New or used, pretty or practical: Matthew Ritchie finds out what you need to know before you invest in a set of wheels.

click to enlarge Michael Kryzalka-Neumaier’s ideal bike. - ANGELA GZOWSKI

Buying a new bike can be a perplexing experience for the novice rider. My current street bike, purchased at a big box store, is flimsy and even came with the brakes installed backwards. But for $180, how could I go wrong? Well, every which way, according to Tom Eidt at Bikes by Dave (6191 Young Street), who says there is definitely a correlation between what you pay and the kind of bike you get.

"If you spend a lot less, you get a lot less," says Eidt. "Longevity for commuters is really the name of the game." At this shop hybrid bikes are a hot commodity in the city, selling from $350 to $1,100. They offer a variety for the multi-terrain of Halifax streets, with most frames having a lifetime warranty.

→ Required actions
1. In the bike-buying article, what price range do hybrid bikes sell for at Bikes by Dave?
2. Copy the stretch of the bike-buying article from "Buying a new" through "bike you get.".
The data that comes next isn't needed.

→ Recorded data
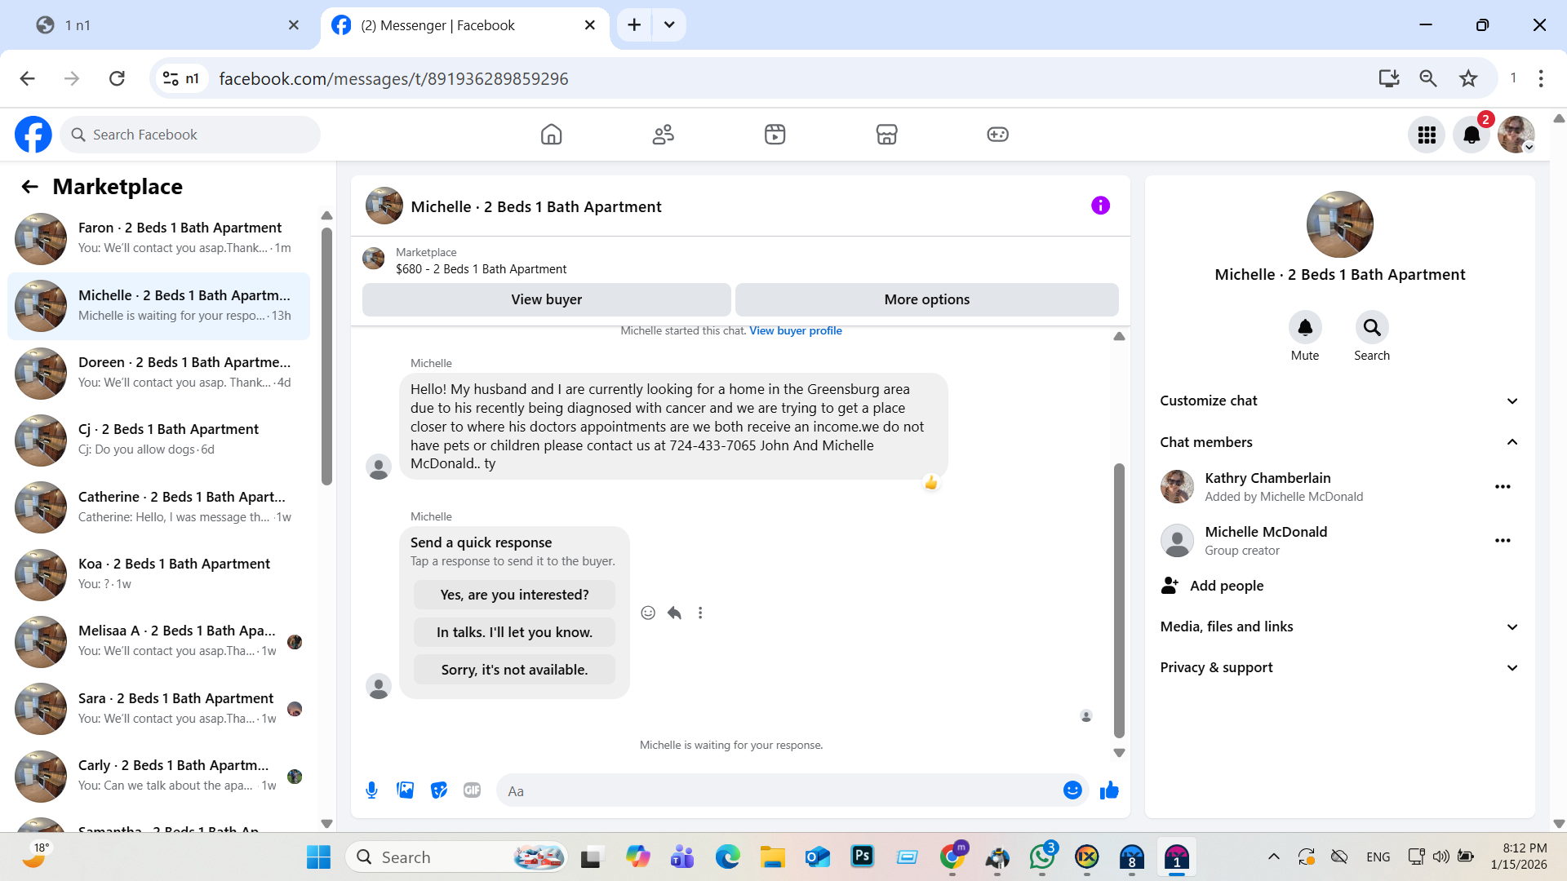
Task: Mute this conversation
Action: pos(1304,328)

→ Worked answers
1. From $350 to $1,100.

2.
Buying a new bike can be a perplexing experience for the novice rider. My current street bike, purchased at a big box store, is flimsy and even came with the brakes installed backwards. But for $180, how could I go wrong? Well, every which way, according to Tom Eidt at Bikes by Dave (6191 Young Street), who says there is definitely a correlation between what you pay and the kind of bike you get.